To get your marriage dissolved, at least one of the parties must be a resident of California for six months and a resident of the county in which the petition was filed for three months.

There is no minimum residency period for a legal separation. A new arrival to California can file a petition for legal separation and then amend the petition when the residency period is met.

The filing date of the amended petition is deemed to be the date of commencement of the preceding for the dissolution of the marriage for purposes of the residency requirement.
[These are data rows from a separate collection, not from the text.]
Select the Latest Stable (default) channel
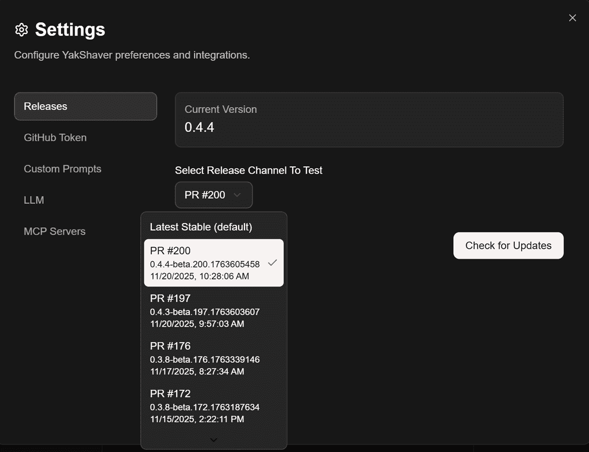This screenshot has width=589, height=452. (201, 227)
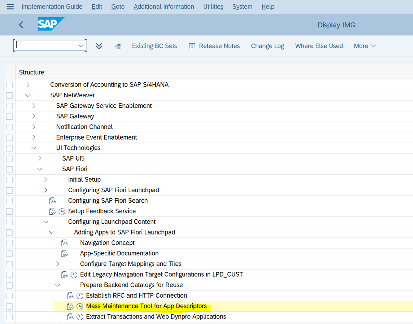Click the hamburger menu icon

point(10,7)
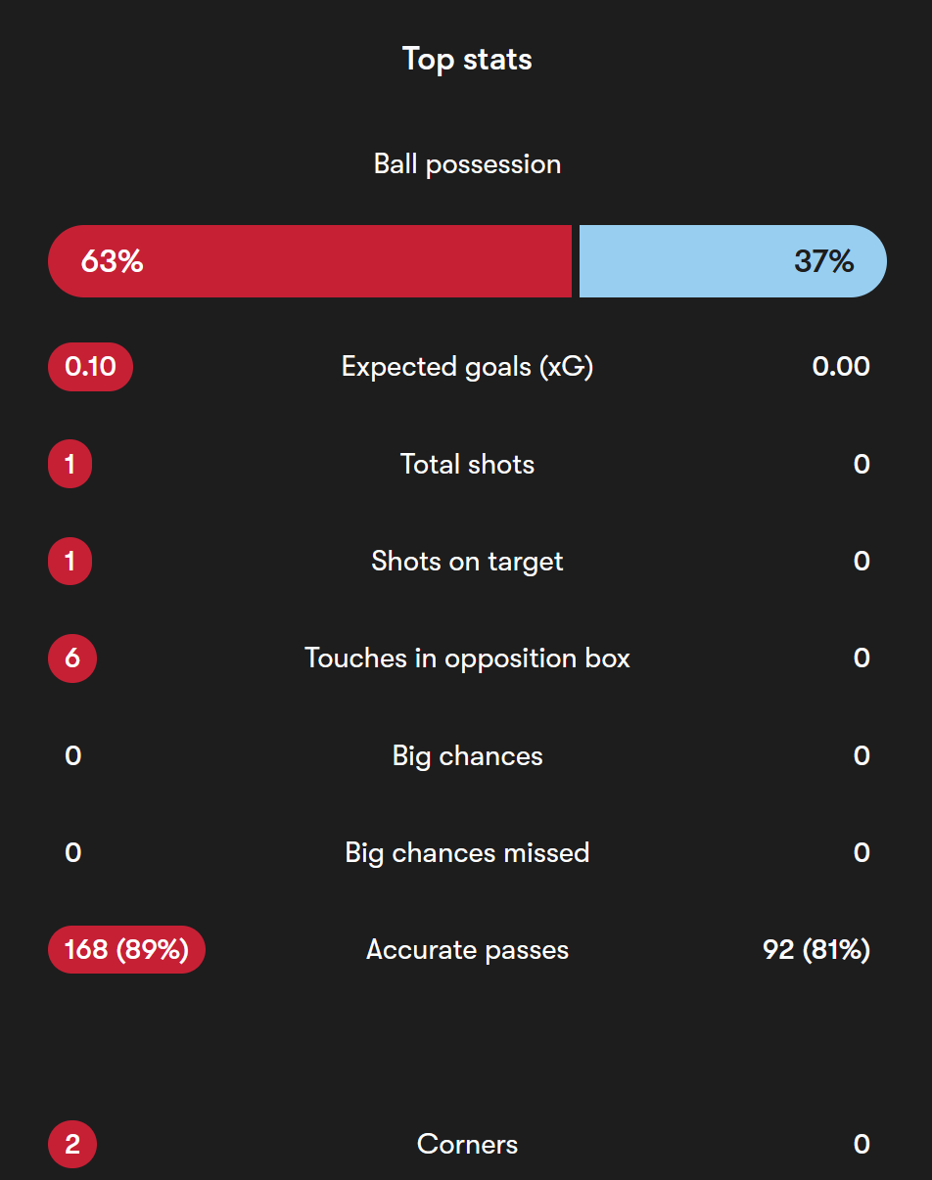This screenshot has height=1180, width=932.
Task: Select the 0.10 expected goals badge
Action: point(90,367)
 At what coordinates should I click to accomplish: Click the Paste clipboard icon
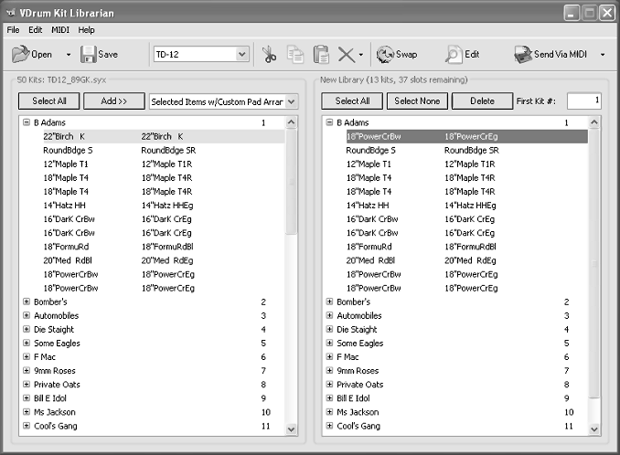(x=321, y=55)
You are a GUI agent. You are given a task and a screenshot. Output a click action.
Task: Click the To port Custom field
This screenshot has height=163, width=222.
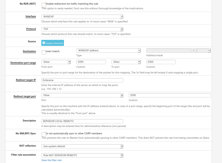[161, 62]

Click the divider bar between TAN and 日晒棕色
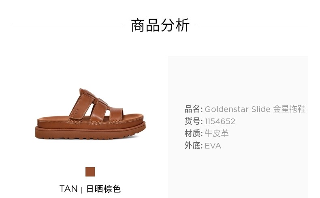(x=82, y=190)
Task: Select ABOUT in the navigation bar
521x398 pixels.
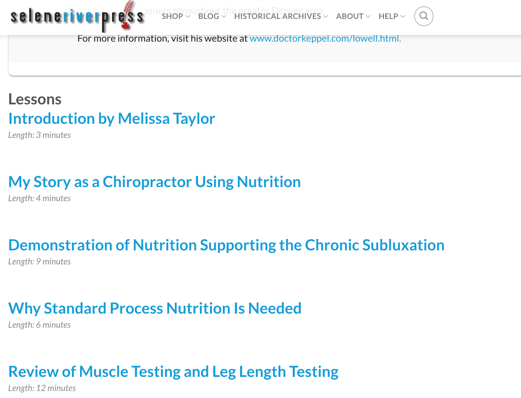Action: [349, 16]
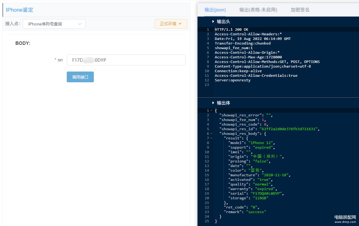Click the IPhone鉴定 title link
This screenshot has height=226, width=359.
pyautogui.click(x=19, y=10)
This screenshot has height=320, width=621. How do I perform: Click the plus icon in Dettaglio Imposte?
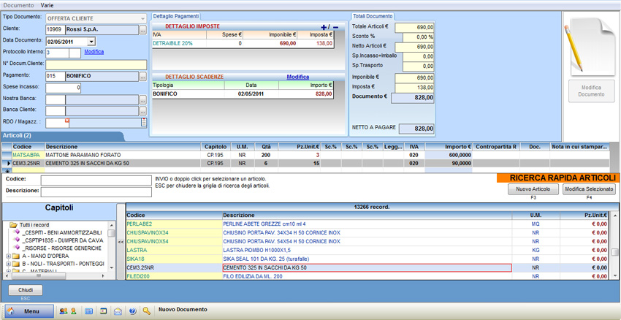tap(324, 27)
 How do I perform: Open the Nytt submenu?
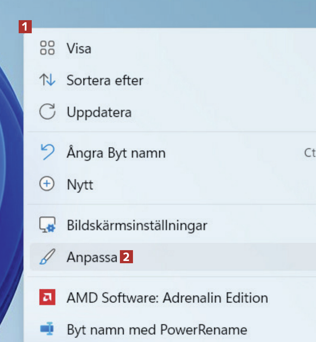coord(80,185)
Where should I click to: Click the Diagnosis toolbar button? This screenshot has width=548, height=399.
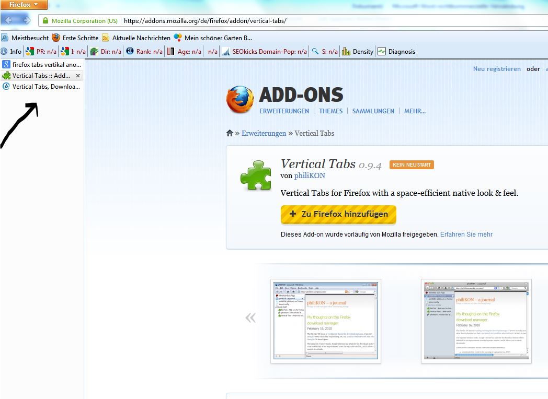[396, 51]
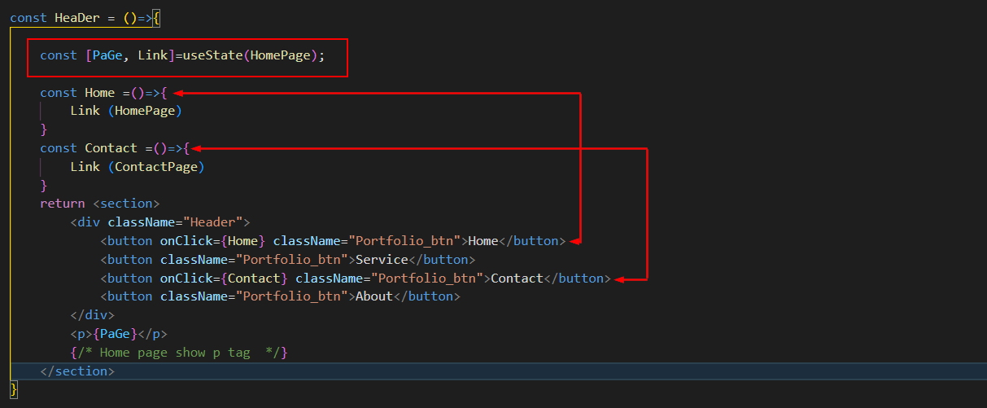Click the HeaDer component name

tap(76, 18)
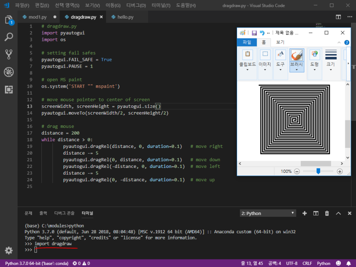Kill terminal with trash icon

click(x=327, y=213)
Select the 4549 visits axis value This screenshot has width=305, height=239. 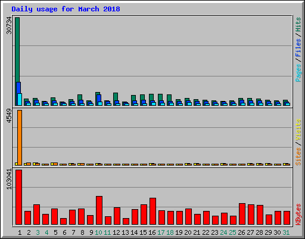click(x=9, y=116)
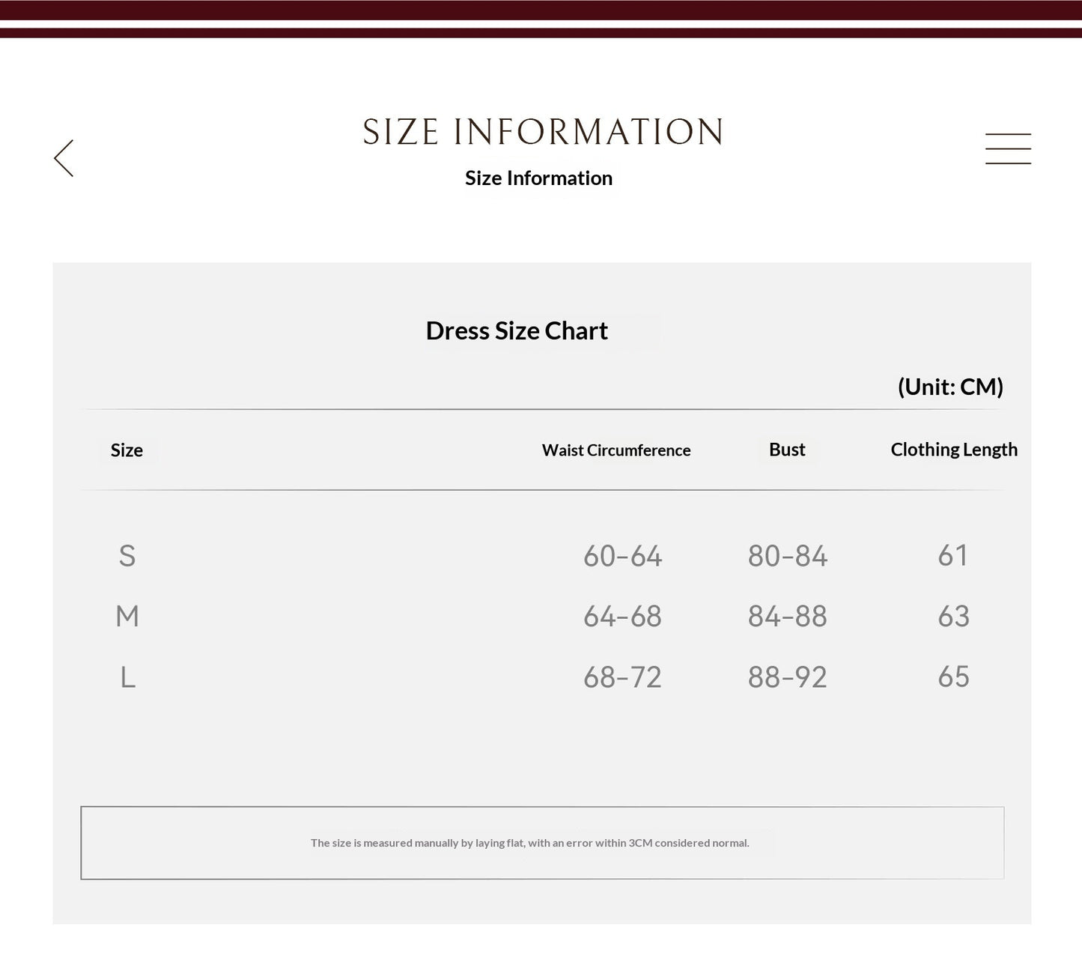Click the 68-72 waist value
1082x968 pixels.
click(x=622, y=677)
Therefore, a judgment of dissolution can be finalized within six months after the original petition for legal separation was served.

How long does it take to get California Divorce?

In a dissolution action, it takes at least six months after the court gets jurisdiction over the case, for you to get divorced. The court gets jurisdiction over the case after you file your petition and serve your spouse with the papers.

Your marriage will not automatically terminate after the six-month period. You must get a judgment of dissolution from the court. It is only at that point, the judgment, that you are free to remarry.

California Divorce vs. Nullity

You can get a nullity, rather than a dissolution when your marriage is found to be void or voidable. A marriage is void or voidable in the following situations:

1. Incest and bigamy;

2. The petitioner is under age 18;

3. A current spouse mistakenly believed to be deceased;

4. Unsound mind;

5. Fraud;

6. Force; and

7. Physical incapacity–unable to engage in oral copulation

One of these grounds must have existed at the time of the marriage.

The most common reason for a nullity is fraud. That means that a spouse’s consent to marriage was obtained by fraud, unless they freely cohabitated with the other spouse as husband and wife, with full knowledge of the facts constituting the fraud. The fraud most directly affect the purpose of the party deceived into entering the marriage.

California Divorce vs Legal Separation

Instead of dissolution, a legal separation may be the correct choice for spouses who want to separate their lives, but want to remain legally married. It could be for religious or personal reasons, such as the maintenance of medical insurance coverage.

A legal separation action will determine the same issues that a dissolution action does, but your marriage will not be terminated.

If you haven’t met the residency requirement for a dissolution, you can file for a legal separation until the requirement has been met.

Legal separation can only be granted if both spouses consent or the other spouse chooses not to appear in court.

California Divorce vs Summary Dissolution

If you qualify for a summary dissolution, you will have less paperwork to file and you will not have to appear in court. You may be eligible for such a process if you and your spouse have agreed in writing to a division of assets and debts and if the following conditions exist:

* You have been married five years or less.

* You have no children from the relationship.

* Neither of you own a home or other real estate.

* The value of all community property amounts to less than $25,000.

* Your combined debt does not exceed $5,000.

* The parties waive spousal support.

Both spouses must agree to all the terms of a summary dissolution, and either party can cancel it for any reason before the dissolution is final.